What is an IRA?
IRAs take a different approach to retirement saving. These accounts are offered by brokerage firms. Instead of paying premiums, you contribute money to your IRA directly, up to the annual contribution limit. For 2021, the limit is $6,000 ($7,000 if you’ll be 50 or older by year-end).
Contributions to “traditional” IRAs are tax-deductible; with Roth IRAs you contribute after-tax dollars. Either way, your money grows tax deferred and can be invested in mutual funds, exchange-traded funds (ETFs) or any other investment your brokerage firm offers. Beginning at age 59½, you can withdraw from your IRA without triggering a 10% early-withdrawal penalty.
Whether you owe taxes on withdrawals at age 59½ or later depends on the type of IRA:
Traditional IRA withdrawals (including ones made from SEP and SIMPLE IRAs if you’re self-employed) are taxable at your ordinary income tax rate.
Roth IRA withdrawals are 100% tax free.
Note that required minimum distributions (RMDs) kick in after age 72 (unless you reached 70½ in 2019): You must start taking money from your traditional IRA each year. The amount is based on your account balance and life expectancy. (Roth IRAs don’t have that requirement.)
Annuity vs. IRA: What should you use for retirement?
An annuity may be appropriate if you want guaranteed income. With an IRA, it’s up to you to decide when to make withdrawals.
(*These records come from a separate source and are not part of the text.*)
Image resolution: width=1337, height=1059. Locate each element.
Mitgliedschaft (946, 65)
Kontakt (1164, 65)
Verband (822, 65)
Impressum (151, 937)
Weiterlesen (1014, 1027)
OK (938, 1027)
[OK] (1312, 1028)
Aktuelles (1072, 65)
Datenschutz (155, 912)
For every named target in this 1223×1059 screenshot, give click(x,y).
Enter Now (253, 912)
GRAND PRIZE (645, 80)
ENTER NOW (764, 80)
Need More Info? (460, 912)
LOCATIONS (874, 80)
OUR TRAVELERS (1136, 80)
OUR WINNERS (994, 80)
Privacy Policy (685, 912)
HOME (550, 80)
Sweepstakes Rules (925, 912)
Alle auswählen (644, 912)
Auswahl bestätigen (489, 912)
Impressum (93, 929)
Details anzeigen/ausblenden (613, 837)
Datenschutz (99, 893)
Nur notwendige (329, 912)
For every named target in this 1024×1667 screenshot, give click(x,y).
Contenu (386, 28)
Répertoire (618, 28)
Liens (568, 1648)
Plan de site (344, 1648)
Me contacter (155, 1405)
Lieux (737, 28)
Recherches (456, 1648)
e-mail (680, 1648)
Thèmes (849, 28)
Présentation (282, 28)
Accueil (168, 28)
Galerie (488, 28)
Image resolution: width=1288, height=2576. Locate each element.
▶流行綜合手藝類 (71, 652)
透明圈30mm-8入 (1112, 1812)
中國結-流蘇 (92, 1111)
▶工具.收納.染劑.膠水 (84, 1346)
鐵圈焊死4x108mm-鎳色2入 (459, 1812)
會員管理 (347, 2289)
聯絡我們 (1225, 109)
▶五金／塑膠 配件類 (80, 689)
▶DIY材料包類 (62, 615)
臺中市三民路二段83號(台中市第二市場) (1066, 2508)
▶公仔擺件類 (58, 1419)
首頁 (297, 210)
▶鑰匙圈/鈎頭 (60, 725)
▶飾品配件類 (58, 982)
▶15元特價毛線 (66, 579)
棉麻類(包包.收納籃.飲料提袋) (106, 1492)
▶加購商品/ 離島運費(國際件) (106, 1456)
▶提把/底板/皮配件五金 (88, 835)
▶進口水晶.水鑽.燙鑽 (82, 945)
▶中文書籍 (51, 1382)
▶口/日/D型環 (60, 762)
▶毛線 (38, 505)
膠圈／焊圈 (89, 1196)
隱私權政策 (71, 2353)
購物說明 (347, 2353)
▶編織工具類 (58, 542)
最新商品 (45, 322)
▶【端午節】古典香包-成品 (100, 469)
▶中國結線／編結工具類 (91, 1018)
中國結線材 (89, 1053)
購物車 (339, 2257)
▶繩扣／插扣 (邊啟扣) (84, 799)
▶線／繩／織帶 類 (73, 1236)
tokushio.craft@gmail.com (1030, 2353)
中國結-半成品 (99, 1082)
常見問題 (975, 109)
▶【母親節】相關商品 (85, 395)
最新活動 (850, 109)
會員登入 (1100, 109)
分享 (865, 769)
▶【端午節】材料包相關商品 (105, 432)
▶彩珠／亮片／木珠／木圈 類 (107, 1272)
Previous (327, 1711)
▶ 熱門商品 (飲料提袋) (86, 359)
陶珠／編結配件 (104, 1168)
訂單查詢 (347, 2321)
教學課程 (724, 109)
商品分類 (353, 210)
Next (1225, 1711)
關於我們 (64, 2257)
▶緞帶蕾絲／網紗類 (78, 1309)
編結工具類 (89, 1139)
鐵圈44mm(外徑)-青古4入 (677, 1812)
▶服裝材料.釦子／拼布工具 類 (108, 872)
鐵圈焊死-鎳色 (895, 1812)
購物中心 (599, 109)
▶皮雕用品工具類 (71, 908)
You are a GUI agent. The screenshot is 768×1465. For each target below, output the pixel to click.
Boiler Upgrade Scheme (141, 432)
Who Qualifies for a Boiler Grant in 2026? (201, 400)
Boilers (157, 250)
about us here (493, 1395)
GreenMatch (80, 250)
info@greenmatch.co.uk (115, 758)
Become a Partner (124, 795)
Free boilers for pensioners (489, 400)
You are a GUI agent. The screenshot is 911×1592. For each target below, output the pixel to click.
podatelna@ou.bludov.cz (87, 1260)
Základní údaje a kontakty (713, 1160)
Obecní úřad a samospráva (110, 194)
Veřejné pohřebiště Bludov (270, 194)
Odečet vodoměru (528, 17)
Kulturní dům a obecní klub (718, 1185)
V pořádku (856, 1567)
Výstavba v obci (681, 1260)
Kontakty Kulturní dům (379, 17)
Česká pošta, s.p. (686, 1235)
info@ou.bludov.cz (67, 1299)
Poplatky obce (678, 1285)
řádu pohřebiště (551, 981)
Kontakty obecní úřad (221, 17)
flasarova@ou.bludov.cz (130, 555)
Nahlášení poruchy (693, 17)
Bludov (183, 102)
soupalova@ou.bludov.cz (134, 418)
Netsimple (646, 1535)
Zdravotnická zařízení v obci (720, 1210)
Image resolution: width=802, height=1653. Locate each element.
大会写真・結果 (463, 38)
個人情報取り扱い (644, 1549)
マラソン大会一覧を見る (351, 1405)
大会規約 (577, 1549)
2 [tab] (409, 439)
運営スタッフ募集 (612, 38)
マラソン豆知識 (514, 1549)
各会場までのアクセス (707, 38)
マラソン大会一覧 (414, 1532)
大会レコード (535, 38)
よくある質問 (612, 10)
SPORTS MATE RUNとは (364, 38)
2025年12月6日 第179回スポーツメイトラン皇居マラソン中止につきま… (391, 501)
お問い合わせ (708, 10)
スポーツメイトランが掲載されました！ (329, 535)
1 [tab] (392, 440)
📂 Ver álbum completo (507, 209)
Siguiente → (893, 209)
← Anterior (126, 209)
It’s also worth noting that if you’re saving in a traditional IRA and forget to take required minimum distributions, you can be hit with a tax penalty.
Ultimately, whether to choose an annuity or IRA depends largely on your retirement goals. If you want the certainty of guaranteed income, an annuity can deliver. An IRA might be preferable if you’re looking for more flexibility in choosing investments.